滞在して1年近く経った頃、街にも慣れたので日本にいる頃から欲しかったモト・モリーニ社製のV型2気筒350ccエンジンのバイクの購入を決意した。ロングセラーな車種だったので、中古車は豊富にあったが、丁度、フルモデル・チェンジをしてスポーティなデザインとなり、それまでのスポークホイールからキャストホイールに変更されたので新車で買うことにした。

何件かバイク屋を下見し、友人のアドバイスもあって面倒見が良いと評判の郊外のバイク屋から買った。

しかし、1カ月でイタリア製バイク御約束のエンジンオイル漏れだけでなく、フロントフォークからのオイルにじみ、スピードメーターの針が微妙、ライトが、たまに点灯しないなどのマイナー・トラブルが。それでも、だましだまし乗っていたら、ある朝、エンジンが掛からなくなった。プラグを変えたり、キャブレターを調整してもダメ。

仕方ないので、買ったバイク屋に運んだ。若いマネージャーは腰が低く何度も謝って、

「保証期間中なので、もちろん無償で修理します。三軒先の大きな石が入り口ある塀に囲まれた建物が、私たちの修理工場です。

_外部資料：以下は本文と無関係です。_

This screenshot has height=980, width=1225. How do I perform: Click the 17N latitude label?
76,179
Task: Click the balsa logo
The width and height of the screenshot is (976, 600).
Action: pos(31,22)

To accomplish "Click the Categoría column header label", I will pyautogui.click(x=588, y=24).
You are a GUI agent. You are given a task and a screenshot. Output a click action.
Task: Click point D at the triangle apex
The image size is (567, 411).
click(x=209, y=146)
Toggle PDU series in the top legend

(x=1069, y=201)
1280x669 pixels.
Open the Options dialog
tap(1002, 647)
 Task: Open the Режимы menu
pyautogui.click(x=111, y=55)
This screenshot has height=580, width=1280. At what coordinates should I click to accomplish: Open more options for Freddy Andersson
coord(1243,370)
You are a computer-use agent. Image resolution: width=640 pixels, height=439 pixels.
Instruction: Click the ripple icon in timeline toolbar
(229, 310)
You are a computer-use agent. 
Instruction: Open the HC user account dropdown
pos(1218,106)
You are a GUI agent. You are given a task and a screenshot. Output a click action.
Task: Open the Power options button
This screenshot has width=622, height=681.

お急ぎなら、直接、工場長に故障の状況を話してください」

バイクを押していくと確かに大きな石があり、その横に旧ソ連書記長のフルシチョフみたいな、太った禿オヤジが立っていた。

「ここは修理工場かい?」

「見れば、わかるだろう」

中に数台のバイクがあった。フルシチョフ、タバコに火をつけながら、

「今、マネージャーから電話があったよ。どうしたんだ。話を聞こう」

故障箇所を説明してると、聞きながら飲み物を一服し始める。説明し終わると「それで?」との返事。

「それでって、だから直して欲しいんだよ」

「どこを?」

「全部だよ!全部!」

仕方ないな、という様子で、バイクを中に入れてくれという。

意外にも修理中のバイクを、そっちのけで、すぐ修理が始まり、かなり手際は良かった。

「モトモリーニ社製の350ccは、けっこう故障が多いのか?」

「いろいろだね。昔から生産されているので良い個体に当たると、ぜんぜん壊れない」

「俺のは、ハズレか?」

「わからん。一回直せば、あとは壊れないかもしれない」

「イタリア製バイク全体としてみると、この手のトラブルは多いのか?」

オヤジ、齊藤君を見て
「…なあ、バイクなんて、そんなもんだと思わないか?工員だって、仕事しながら、彼女との昨夜の出来事を思い出してりゃ、ネジくらい締め忘れるし、ライトの配線コネクターもしっかりはめないさ。でも、それは、オレみたいなやつが、直せば良いんだし。旅の途中で壊れたら?それは苦労するけど、そのときの苦労話で、友達と飲めるじゃないか」

「こう考えられないか?トラブル込みでバイクライフ。トラブルがイヤなら、ホンダに乗りな」

結局、バイクは部品の交換が必要で、すぐには直らないので置いていく事になった。

翌日、会社でアルバイトの大学生(もちろん、イタリア人)に、この出来事を話すと

「齊藤さんは運がいいですね。最初の1カ月で、壊れるべき所が、ほとんど壊れたんでしょう。
何度も、バイク屋に行かなくて良かったじゃないですか」

なるほど、こういう考えで、社会が動いているんだな。やっぱり素敵だイタリア人。